I don’t know if you’ve heard, but I’m turning 30 this year. That’s a small joke because if you’ve ever visited this blog before, or if you follow me on any social media platform or if you’ve met me in real life even just once, you definitely know that I’m turning 30 this year. I’m obsessing over it. I literally cannot stop thinking about it. And I especially can’t stop talking about it. I don’t know why it feels like such a big deal, besides the fact that IT’S SUCH A BIG DEAL! As part of my over-thinking of the whole business, I’ve started reading all these “30 things to do before you turn 30” lists online and it’s astonishing how similarly unrealistic they all are. So I’ve decided to make a list of my own, because not everyone’s main goal in life is to have invested in a hedge fund by the time they turn 30 (note to self: Google “what is a hedge fund” before 30th birthday).
The one thing that most of the lists I read had in common was: money. They all advised you to invest in property, travel across Europe, take a couple of months off or walk the Inca Trail. I dunno what kind of 20-somethings the people who write these lists used to be, but my guess contains three words and two of them are “trust fund”. My list is a mixture of big and small things to do in your 20’s that don’t all involve asking your parents for more cash. I’ve included a few things that cost money, and some things that don’t. Things I did myself and things I wish I’d done. Things I’d tell my younger self to do and things I hope I will still have time to do before my birthday.
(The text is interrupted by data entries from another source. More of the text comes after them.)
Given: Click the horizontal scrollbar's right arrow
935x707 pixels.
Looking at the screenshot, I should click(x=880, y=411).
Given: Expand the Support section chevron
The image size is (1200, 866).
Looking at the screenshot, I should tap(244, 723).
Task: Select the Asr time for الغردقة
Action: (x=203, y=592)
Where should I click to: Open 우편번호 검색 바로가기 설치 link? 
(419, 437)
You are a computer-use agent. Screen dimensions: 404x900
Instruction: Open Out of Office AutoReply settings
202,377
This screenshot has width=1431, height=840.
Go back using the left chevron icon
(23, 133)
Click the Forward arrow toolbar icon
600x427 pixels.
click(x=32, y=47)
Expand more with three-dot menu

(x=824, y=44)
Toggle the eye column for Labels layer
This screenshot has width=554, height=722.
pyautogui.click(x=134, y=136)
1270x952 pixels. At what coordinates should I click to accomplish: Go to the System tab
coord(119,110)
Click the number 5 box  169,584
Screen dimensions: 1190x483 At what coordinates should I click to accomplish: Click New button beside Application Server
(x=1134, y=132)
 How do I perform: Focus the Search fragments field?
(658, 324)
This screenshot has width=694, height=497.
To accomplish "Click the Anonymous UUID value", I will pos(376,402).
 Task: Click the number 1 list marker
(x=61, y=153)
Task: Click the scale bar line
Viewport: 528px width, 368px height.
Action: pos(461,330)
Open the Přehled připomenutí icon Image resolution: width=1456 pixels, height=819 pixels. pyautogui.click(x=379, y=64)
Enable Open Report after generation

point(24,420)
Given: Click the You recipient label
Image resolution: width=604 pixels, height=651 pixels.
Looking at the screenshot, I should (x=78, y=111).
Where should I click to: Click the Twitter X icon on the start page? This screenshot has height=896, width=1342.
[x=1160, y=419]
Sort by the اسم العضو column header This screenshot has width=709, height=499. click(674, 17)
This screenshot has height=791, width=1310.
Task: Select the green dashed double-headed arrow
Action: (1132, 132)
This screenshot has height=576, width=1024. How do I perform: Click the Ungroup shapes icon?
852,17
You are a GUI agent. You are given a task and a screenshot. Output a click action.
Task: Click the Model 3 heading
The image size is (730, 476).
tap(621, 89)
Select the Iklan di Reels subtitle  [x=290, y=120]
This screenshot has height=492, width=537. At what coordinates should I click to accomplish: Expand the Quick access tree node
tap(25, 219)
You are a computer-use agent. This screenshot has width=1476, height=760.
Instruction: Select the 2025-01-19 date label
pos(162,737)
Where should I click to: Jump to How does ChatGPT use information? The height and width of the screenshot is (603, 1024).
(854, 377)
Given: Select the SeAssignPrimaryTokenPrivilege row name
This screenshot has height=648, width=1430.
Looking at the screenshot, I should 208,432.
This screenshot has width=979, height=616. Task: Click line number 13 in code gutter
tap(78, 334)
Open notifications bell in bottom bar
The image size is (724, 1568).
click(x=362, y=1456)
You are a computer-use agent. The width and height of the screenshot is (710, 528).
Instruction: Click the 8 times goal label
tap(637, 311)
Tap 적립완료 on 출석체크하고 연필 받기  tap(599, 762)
30 Things To Do Before You Turn 30
1. Try before you buy
Based on my own experience, I’ve realised that your 20’s are for trying things on. Careers, scenes, roles in society. This is your time to really experiment. Think of “inconsistency” as an integral part of this time in your life. Never will you have more freedom to try before you buy, than in your 20’s. Don’t feel the burning need to commit to anything. I know that when you’re 25, it feels like everything is serious and you’re grown up. So let this be a reminder that it’s not all that serious and you’re not all that grown up.
2. Be alone
In my early 20’s I was scared of being alone. It took me some time to realise that being by myself is truly one of my biggest joys. You literally have the rest of your life to live with someone and be in a partnership. Don’t spend your 20’s chasing togetherness. If you can afford to live alone, do it – even if you have to sacrifice other small luxuries! Go to the movies by yourself. Eat at a restaurant by yourself. I have grown to realise that it’s these “alone time” experiences that give me energy and fuel my creativity.
3. Travel by yourself
This is one of life’s great joys. I decided to head to India on my own when I was in my early 20’s, and I can’t say I’ve ever experienced more personal growth. If you think you lack confidence or independence, travelling on your own will show you just how capable and sure you really are. If the idea of heading into a foreign country completely solo really scares you, joining a tour or a group can give you the feeling of being by yourself, while still having the safety of a group.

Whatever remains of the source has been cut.